Kelly Glossip

Every so often I will get a comment on a post from a person I’ve specifically discussed or who is specifically involved in the topic at hand. Sometimes those posts are inane. Other times they are worthwhile and concise. Then there are the times when they deserve to be highlighted for the sake of their sincerity, meaning, and even application to bigger social issues (even if that application has no bearing on what the commenter would say one way or the other).

So Dennis is shown gratitude for giving his life while he was working for the state of Missouri by leaving his entire debt onto his life partner. It just doesn’t seem like the state appreciated his life. This simply makes me sad; because he loved his job and loved helping others. Yet to show their gratitude for his life; the person that Dennis loved more than anyone (and yes I have the documentation to prove it, he kept a journal in his handwriting) he often states that I was his one and only and the person of his dreams. I’m thankful for Dennis giving his life for the safety of others, for that I will pay off his debt on my own. Because I unconditionally loved him and that is what love is.–May the Peace of the Lord be always with you and your family.

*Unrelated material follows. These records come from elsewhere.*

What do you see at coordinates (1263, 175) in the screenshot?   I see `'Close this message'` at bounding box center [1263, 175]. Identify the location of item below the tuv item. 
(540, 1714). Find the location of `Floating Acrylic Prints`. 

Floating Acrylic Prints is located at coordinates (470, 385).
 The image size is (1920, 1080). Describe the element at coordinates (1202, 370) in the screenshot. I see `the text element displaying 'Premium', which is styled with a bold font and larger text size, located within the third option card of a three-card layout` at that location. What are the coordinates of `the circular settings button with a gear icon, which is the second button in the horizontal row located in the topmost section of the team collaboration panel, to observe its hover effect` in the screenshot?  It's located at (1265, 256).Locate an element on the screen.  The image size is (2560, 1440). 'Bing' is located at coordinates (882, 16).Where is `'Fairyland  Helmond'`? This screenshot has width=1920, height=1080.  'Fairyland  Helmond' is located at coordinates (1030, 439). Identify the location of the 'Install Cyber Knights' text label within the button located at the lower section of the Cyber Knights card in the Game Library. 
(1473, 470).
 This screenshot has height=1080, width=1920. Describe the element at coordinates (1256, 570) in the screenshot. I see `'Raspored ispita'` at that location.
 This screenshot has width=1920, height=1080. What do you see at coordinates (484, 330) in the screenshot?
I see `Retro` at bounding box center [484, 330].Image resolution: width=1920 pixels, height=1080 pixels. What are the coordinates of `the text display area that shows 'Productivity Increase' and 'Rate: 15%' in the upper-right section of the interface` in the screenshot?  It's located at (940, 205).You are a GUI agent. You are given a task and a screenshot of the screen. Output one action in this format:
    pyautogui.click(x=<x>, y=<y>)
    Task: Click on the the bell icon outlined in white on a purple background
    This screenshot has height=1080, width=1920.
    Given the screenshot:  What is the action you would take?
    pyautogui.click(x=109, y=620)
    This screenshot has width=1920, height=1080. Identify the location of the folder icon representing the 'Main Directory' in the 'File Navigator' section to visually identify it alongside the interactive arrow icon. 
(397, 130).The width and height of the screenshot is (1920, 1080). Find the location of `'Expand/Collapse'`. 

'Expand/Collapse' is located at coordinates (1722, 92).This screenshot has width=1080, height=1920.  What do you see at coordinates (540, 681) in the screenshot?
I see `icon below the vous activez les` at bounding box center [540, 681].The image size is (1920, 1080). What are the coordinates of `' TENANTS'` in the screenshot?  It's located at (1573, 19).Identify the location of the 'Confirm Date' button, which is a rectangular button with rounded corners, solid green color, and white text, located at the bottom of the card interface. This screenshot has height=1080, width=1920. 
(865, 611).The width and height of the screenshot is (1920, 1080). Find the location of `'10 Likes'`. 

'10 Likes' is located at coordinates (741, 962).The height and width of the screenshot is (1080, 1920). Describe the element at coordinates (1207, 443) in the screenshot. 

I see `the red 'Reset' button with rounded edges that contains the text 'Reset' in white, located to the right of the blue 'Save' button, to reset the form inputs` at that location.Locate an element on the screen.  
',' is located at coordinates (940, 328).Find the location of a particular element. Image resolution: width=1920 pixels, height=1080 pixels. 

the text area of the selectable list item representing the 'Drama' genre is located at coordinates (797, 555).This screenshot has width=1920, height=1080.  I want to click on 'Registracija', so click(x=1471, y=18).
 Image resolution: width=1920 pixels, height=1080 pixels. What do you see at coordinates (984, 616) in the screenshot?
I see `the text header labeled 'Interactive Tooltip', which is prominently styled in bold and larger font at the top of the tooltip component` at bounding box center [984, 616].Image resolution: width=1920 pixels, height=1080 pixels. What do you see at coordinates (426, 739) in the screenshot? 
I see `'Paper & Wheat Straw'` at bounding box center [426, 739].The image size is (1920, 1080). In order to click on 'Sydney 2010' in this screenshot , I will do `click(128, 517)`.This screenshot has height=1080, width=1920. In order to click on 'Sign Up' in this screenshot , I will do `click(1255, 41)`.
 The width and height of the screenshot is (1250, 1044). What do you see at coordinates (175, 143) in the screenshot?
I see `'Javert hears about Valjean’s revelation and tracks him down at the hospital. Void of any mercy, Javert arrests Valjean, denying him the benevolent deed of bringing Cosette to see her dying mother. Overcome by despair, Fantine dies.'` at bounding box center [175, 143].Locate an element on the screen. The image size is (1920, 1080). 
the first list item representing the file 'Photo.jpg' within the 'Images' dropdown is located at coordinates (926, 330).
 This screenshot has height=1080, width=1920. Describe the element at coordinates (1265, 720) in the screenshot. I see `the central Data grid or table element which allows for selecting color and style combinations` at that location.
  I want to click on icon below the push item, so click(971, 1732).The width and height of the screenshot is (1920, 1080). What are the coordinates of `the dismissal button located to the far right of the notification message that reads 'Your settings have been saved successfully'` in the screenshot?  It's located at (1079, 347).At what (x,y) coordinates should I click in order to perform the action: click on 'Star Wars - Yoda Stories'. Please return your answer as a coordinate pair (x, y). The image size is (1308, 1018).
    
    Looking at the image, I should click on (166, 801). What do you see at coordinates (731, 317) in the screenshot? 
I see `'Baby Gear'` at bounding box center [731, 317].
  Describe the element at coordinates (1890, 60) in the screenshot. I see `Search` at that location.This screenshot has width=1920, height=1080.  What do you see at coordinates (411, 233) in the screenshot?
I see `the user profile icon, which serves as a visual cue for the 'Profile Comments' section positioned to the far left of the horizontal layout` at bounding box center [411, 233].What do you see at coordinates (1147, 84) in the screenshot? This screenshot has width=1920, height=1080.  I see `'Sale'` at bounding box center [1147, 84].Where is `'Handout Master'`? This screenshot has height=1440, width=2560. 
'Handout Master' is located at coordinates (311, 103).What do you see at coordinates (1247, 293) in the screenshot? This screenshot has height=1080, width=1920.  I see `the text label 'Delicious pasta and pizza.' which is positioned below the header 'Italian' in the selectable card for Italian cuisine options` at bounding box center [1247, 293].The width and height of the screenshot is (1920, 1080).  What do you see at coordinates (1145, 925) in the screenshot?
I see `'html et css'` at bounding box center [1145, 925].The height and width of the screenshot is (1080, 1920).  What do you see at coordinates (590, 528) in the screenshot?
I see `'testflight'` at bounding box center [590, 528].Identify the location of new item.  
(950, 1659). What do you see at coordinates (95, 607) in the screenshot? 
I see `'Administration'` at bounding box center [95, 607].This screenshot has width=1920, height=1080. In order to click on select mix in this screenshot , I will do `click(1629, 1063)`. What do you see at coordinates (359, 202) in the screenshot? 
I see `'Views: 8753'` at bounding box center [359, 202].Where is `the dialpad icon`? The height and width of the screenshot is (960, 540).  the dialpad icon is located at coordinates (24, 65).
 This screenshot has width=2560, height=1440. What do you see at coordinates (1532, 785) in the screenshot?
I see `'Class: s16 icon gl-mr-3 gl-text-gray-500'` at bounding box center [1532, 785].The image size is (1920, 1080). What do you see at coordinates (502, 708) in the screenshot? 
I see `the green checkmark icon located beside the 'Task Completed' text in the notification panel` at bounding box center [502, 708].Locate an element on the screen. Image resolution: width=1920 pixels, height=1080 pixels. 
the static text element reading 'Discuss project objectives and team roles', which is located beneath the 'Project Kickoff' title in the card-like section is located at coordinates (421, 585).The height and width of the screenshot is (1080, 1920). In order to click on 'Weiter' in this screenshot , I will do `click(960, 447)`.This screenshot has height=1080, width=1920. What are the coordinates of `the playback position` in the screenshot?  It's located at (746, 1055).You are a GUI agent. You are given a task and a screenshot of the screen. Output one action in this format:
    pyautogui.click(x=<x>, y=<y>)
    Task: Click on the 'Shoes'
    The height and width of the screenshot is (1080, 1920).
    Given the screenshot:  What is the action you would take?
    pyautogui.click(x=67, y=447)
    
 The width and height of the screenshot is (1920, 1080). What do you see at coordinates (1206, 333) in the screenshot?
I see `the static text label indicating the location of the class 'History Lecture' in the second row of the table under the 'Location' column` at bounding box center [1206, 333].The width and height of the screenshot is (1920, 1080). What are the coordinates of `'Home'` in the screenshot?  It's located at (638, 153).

Written by Kelly Glossip, this was in response to my post about Highway Patrol Cpl. Dennis Engelhard. Engelhard was a Missouri patrolman who died in a traffic accident while on duty last Christmas. Under Missouri’s anti-equality laws, his partner, Glossip, is not entitled to any of the benefits upon death that would be awarded to married couples. Missouri has failed to make any steps forward in granting protections to such couples, instead forcing them to feel like they mean nothing, both socially and morally, not to mention economically and as productive members of society; of these four examples of forced demonization and degradation, the moral matter is the most important. However, given the nature of the concern over the loss of benefits upon death in the original article, the economic impact cannot be ignored. Glossip and Engelhard shared a home. Whether they jointly owned or not it is unclear (and Glossip need not clarify, both because my point can be made without further information and for his own privacy), but if the two are homeowners, it’s entirely plausible that the loss of one of them could result in the loss of a home. For those who make the disingenuous economic arguments against same-sex marriage (“What’s the benefit to the prosperity of the government?!?!”), this is one convincing reason to abandon such inane stances.

Of course, it has never been about the triviality of economic welfare.